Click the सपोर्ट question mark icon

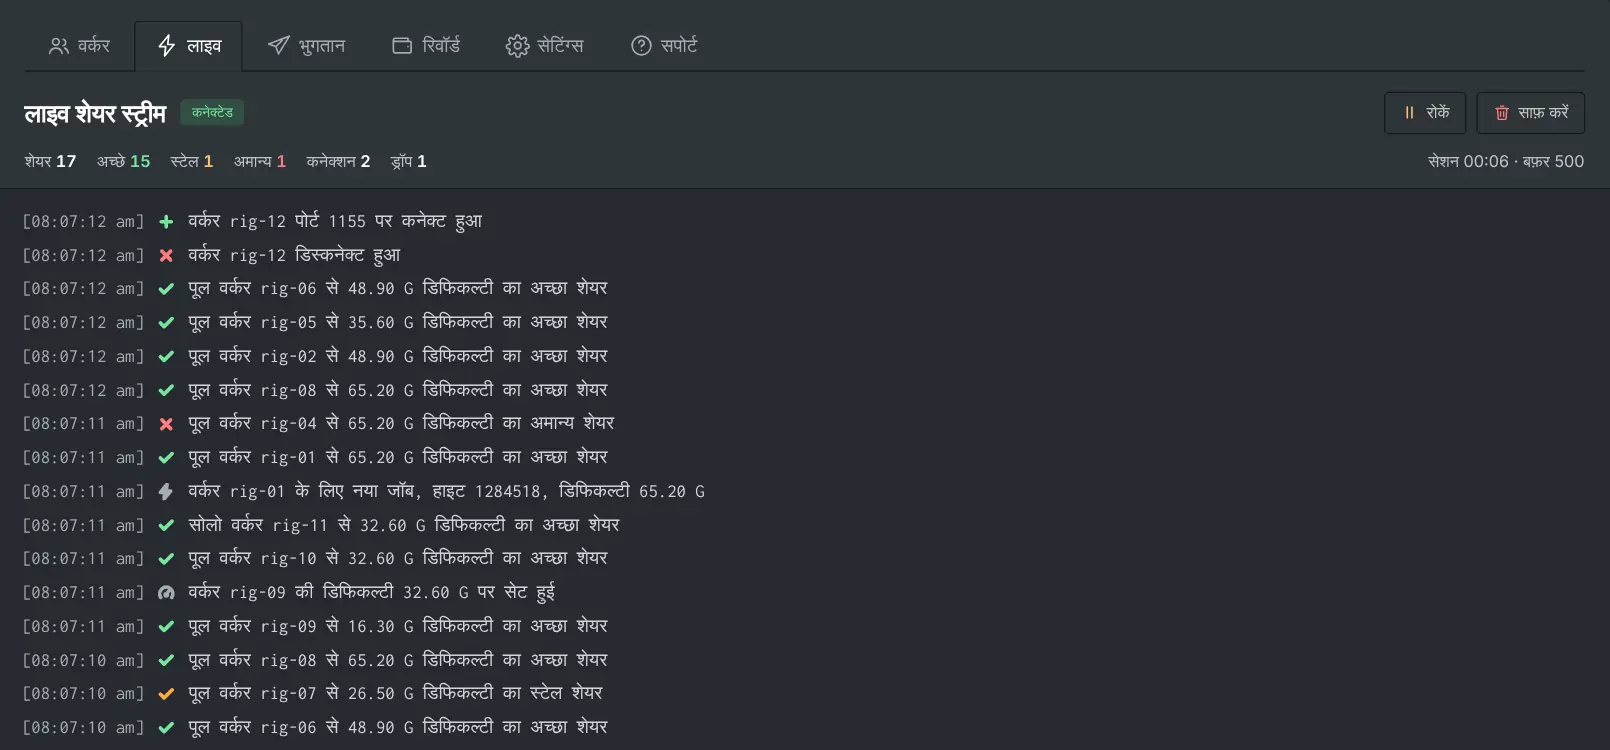(x=641, y=46)
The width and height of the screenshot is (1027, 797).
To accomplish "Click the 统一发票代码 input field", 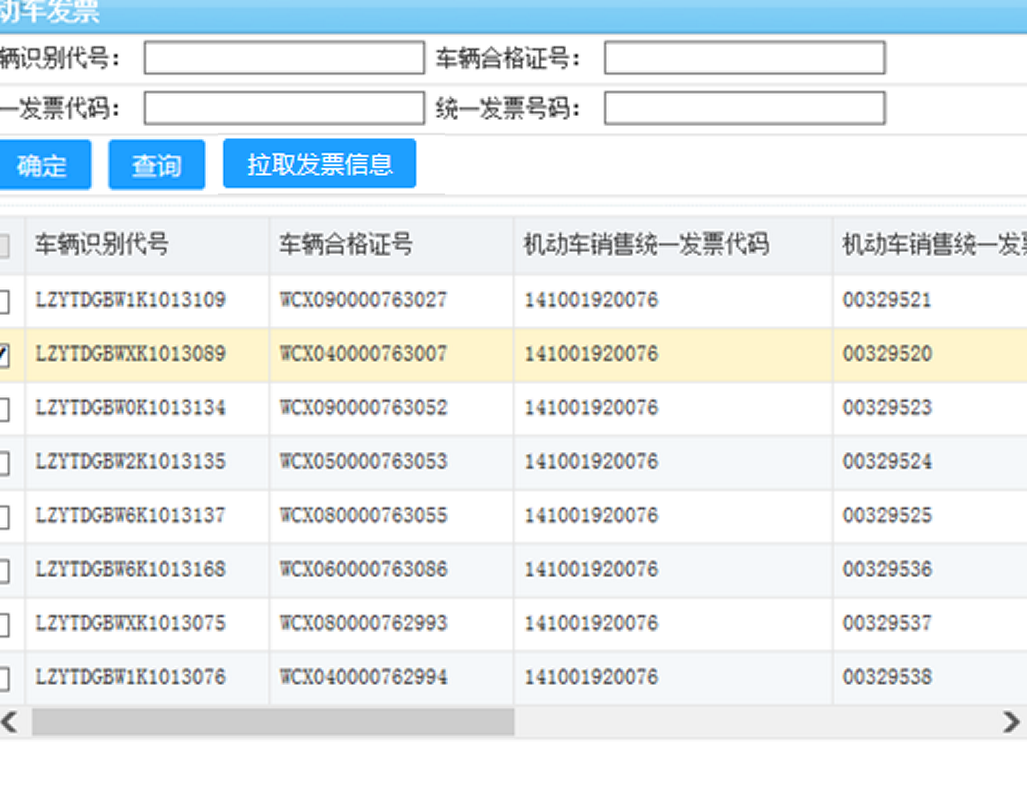I will [284, 108].
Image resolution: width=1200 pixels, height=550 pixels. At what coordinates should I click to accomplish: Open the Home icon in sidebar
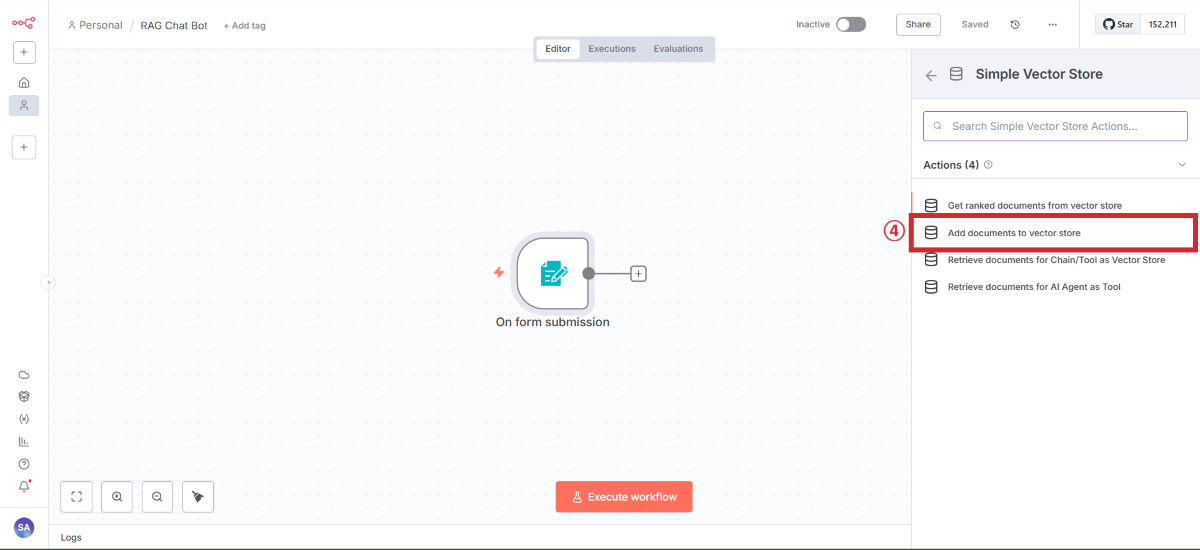pos(24,82)
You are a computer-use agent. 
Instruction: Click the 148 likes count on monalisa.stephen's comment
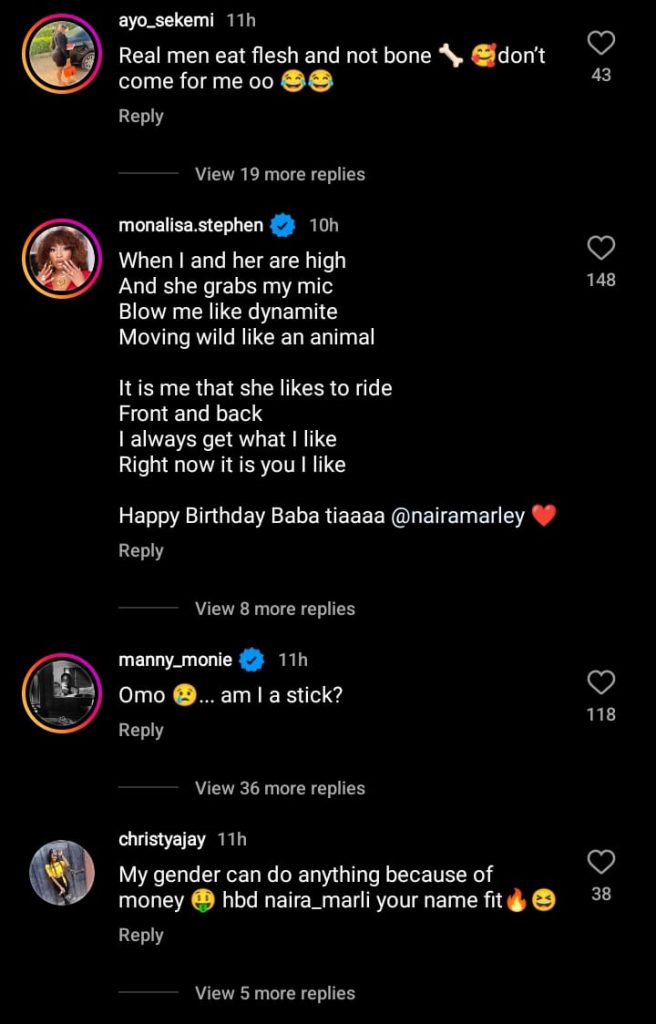601,280
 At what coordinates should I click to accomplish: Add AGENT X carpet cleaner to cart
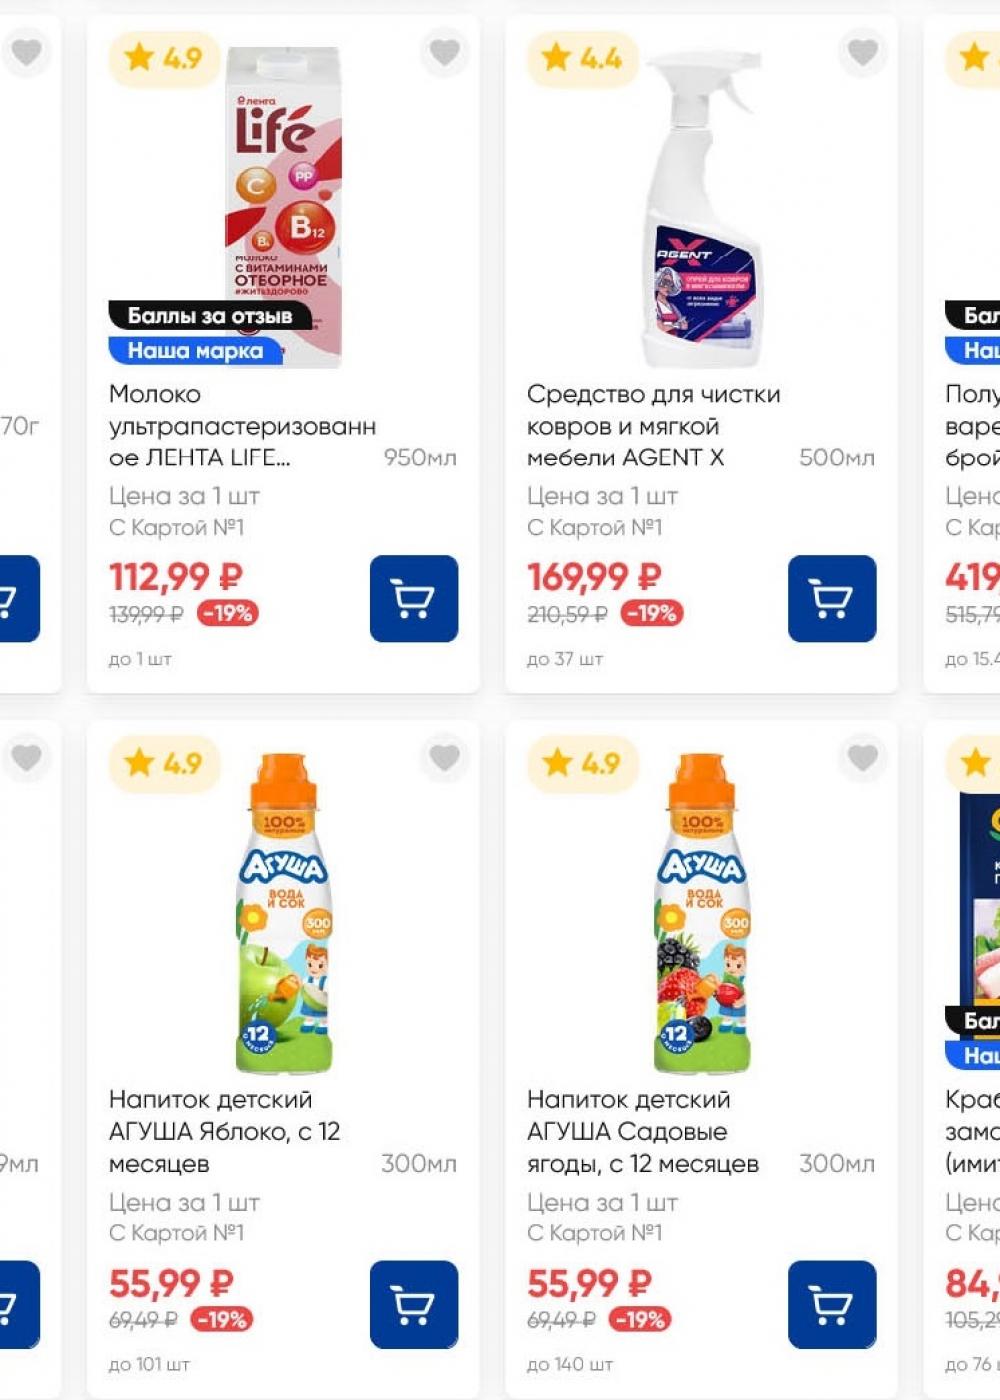pyautogui.click(x=831, y=598)
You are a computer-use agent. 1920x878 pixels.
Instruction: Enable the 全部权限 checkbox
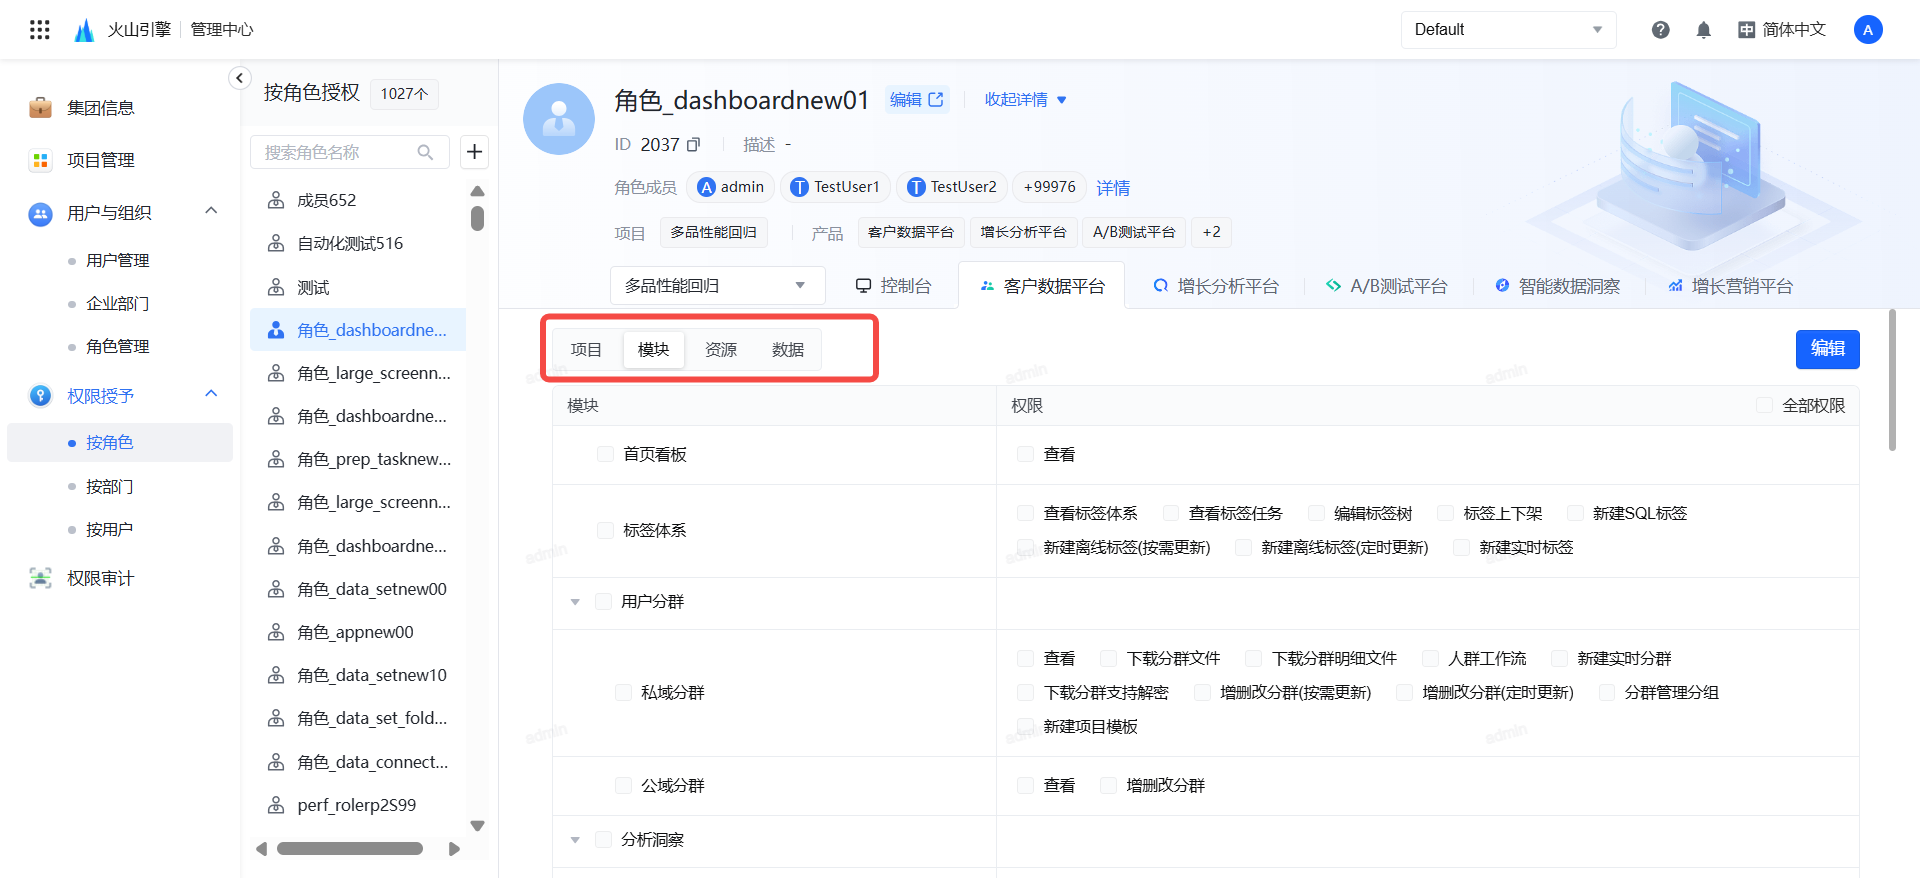pos(1764,405)
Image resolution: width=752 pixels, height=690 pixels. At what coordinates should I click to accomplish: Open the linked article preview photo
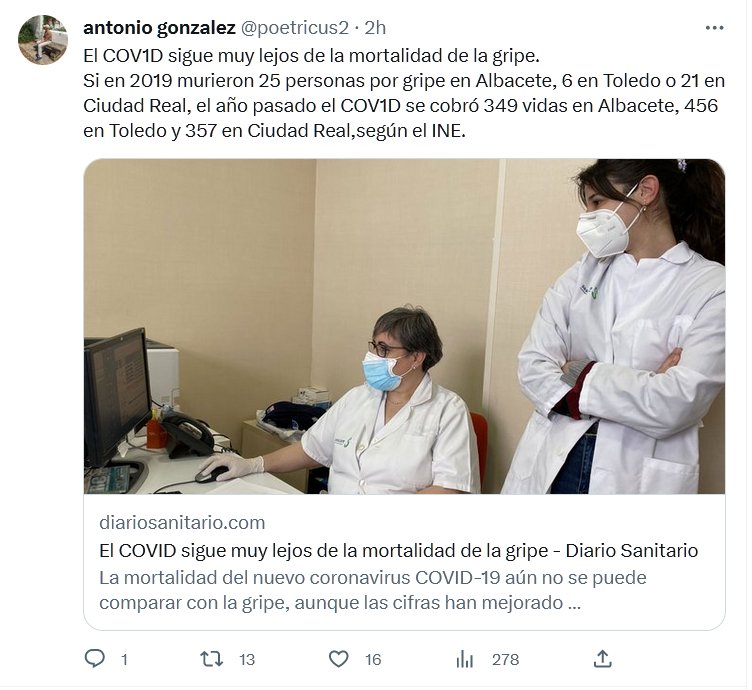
----------
From the line containing "Instruction: Click the" to the end of the listing, restate each line word for word and nothing more; the pictures stay out.

RESPONSE TO THIS EXERCISE.
Instruction: Click the 148 likes count on monalisa.stephen's comment
601,280
 At what coordinates should I click to accomplish: Add AGENT X carpet cleaner to cart
pyautogui.click(x=831, y=598)
You are a computer-use agent. 1920x878 pixels.
Instruction: Enable the 全部权限 checkbox
pos(1764,405)
Image resolution: width=752 pixels, height=690 pixels. At what coordinates should I click to accomplish: Open the linked article preview photo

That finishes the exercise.